From Atheism to Faith in God. Part 1: Family Background

My testimony: From convinced Atheism to joyful fellowship with God
Part 1: my family background

As I look back at my life, how I became a Christian and where I am now, I see very clearly that I did not seek God but that God did seek me.
Please allow me to share with you, in the next days and weeks, how I perceive that God led me to this wonderful journey.

I would like to begin with my family background.

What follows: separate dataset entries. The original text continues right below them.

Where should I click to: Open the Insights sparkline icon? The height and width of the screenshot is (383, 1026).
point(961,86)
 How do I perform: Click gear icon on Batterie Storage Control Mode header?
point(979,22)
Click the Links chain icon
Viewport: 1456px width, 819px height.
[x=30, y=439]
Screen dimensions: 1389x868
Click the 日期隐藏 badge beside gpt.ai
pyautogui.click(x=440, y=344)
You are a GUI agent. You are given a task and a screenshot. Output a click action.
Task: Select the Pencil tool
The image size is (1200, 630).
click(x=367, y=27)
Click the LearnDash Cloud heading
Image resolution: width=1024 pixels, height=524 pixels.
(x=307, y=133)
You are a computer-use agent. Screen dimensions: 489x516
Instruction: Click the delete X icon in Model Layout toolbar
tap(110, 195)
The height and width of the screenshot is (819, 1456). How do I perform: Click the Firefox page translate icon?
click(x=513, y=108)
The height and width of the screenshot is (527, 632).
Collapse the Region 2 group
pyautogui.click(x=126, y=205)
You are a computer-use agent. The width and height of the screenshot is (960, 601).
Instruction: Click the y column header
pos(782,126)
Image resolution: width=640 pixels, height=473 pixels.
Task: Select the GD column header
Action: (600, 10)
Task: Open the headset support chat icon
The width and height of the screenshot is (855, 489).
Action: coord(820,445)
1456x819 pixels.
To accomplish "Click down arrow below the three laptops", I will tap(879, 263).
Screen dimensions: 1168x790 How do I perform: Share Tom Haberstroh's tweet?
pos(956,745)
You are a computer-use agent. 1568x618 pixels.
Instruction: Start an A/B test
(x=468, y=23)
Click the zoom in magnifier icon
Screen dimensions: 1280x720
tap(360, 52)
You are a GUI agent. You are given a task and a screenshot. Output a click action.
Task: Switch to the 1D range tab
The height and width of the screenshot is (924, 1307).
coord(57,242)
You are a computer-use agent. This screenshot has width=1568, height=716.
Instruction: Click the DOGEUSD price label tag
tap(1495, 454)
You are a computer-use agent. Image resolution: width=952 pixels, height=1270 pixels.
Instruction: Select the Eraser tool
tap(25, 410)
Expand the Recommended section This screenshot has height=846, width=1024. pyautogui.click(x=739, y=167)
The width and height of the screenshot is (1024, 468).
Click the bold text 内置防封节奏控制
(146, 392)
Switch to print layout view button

I did not grow up in a Christian family.
My father, Georges, was a Jew from Tunisia, born in 1932. He grew up in Tunis, the capital, speaking mostly French and Arabic. During the second World War, in November 1942 the Nazis occupied Tunisia. They began to implement their repressive laws against the Jews. For instance, in each class only one Jew could go to the next level. The others had to repeat the class. Since my father was the second in his class, he had to repeat the class. That was a ‘minor hindrance’. The Nazis began quickly to prepare for what they were calling the ‘final solution’, the extermination of the Jews. They began to make lists of the Jews in Tunisia and started sending them by boat to one of their concentration camps in Europe. Yet, they did not have enough time to implement all of this wickedness, thanks to the precious help of the Allied forces who defeated them in the Tunisia campaign in May 1943.
His mother, my paternal grandmother, came from a wealthy family. She was sent to a school that was then considered the best for girls in Tunis. In this school, which was Catholic, she secretly converted to Christianity. When this became public, this conversion created many tensions with her family. At one point, she was married by force to my grand-father, whom she never much loved. My grandfather was a simple man, a member of the Jewish community, with not much schooling. He dearly loved her, although she did not reciprocate this love. My grandmother struggled psychologically most of her life. Was it because of the negative attitude of the Jewish community? Was it because of the forced marriage? Was it because of the lack of wisdom or counseling on the Catholic side? Was it because she moved from being the darling of her father to the black sheep of the Jewish community? I will probably never know clearly. What I do know is that for my father and his brother, faith in God did not seem balanced or appealing at all. Through his life, my father would often have to care for his mother, with the challenges of psychiatric hospitals and the use of medications.
Being a good student, my father came to France to study Medicine in Paris. After his studies, Tunisia became independent from France in 1956. The Jewish community then had the choice to either forfeit the French nationality and stay in Tunisia, or to leave Tunisia for France and forfeit all their properties in the country. They chose in almost unanimity to leave for France, accepting the challenge to start again with almost nothing. They probably felt more safe in secular France than in the predominantly Muslim Tunisia.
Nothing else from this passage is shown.